If speed is of the essence, then simplicity is key. Focus on the information that is most important to the target audience as well as the way in which those messages are put across. Adopt or adapt the design conventions relevant to the product category.Creatively this means being very focused on what the design needs to communicate and to do it in a way that establishes a strong affinity with the brand. In other words getting the message across clearly and in a way that engages, captivates and is likeable to its audience.
This is not to say that effective design shouldn’t communicate more than one message: there is always more than one thing to say but not all are equally important. The main challenge in any piece of visual communication is to decide what is the single most important message that needs to be conveyed. Other pieces of information can then be prioritised and given ‘airspace’ in so far as they don’t get in the way of the main message.
For swimwear brand Speedo the priority was to express the features and benefits of a large range of products, enabling the consumer to quickly select what was right for them. So instead of the PVC pouches they were in before, which tended to obscure the product, we used photography to simply showcase the goggles themselves. The simplicity of the design not only aids navigation through the range but also supports Speedo’s credentials for product quality and design excellence.
Once the hierarchy of messaging has been decided it’s down to the designer to capture the single most important message in a captivating and engaging manner. This is the creative magic – coming up with simple visual metaphors that effectively sum up the proposition and the brand. And this always needs to take account of established cues and ‘search patterns’ for any given category.Understanding the design language of the category and harnessing conventions appropriately allows attention to be focused on the main message. For the launch of Knorr’s wet sauces we concentrated on the core elements of the proposition and created a design that summed up freshness and the ready to serve nature of the product. A simple visual device helps to distill the proposition in a distinctive and memorable way.
A lot of energy tends to go into communicating the brand and all it’s unique attributes, such as its values and personality.But there is a risk of neglecting what is at least as important – saying what the product is and what it does. Of course it’s vital to identify the brand and the values it bestows, but a balance needs to be struck between this and the product itself.
Quite apart from the practical advantages of findability and clear communication, there is a real joy to be had in simplicity. A design that manages to capture an idea with elegant simplicity is inherently more pleasing and memorable. This can be through the sheer delight of recognising the message within a piece of communication – the joy at having ‘got it’ – especially if there is an element of wit or humour in the communication.
Our identity for the Eyeko makeup brand does this by reflecting the benefits of the various products in the range through the visual style of typography as well as literally in the product descriptors. Every element of the design works hard to single-mindedly convey the ‘just for eyes’ proposition.

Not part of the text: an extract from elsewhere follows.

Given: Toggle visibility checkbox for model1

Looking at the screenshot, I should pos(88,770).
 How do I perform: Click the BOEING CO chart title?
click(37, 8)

Our design for little me portrays the nurturing values of the brand with an innocent and endearing design and imagery that is associated with children’s storybooks.

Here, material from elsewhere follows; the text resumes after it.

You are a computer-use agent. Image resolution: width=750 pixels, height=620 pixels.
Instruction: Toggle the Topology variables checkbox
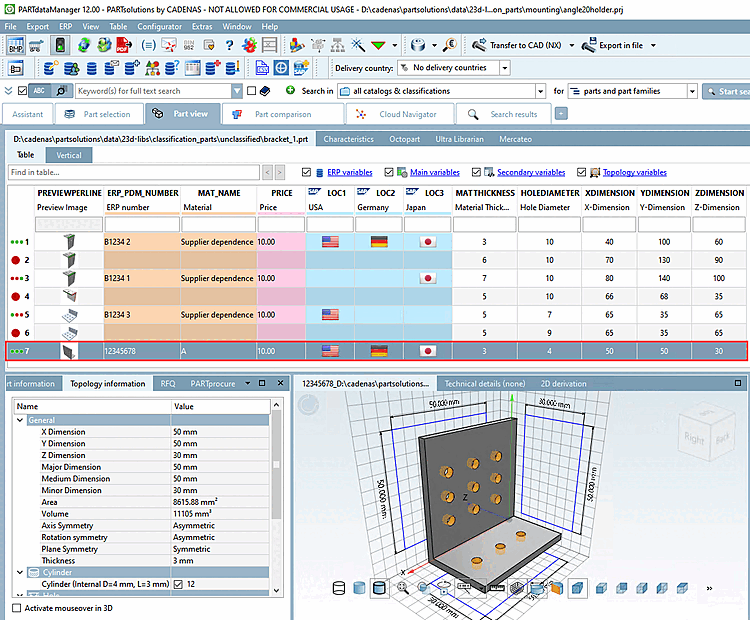coord(580,172)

A classic example of a ‘less is more’ approach is epitomised in our 2007 Design for the Selfridges foods range. Stripped back to bare essentials with coloured type on a black background, the design makes an arrestingly bold statement and speaks confidently of the brand’s unquestionable superiority and iconic status.
For design communication to be effective, it really shouldn’t try too hard. But effortless simplicity requires immense creative ingenuity.
In simplicity there is nowhere for unclear thinking to hide.
* Finding faster growth - new customers: Stop interrupting shoppers’ authored by Pat McCann (Global Director, TNS Retail & Shopper) and published on www.tnsglobal.com/intelligence-applied.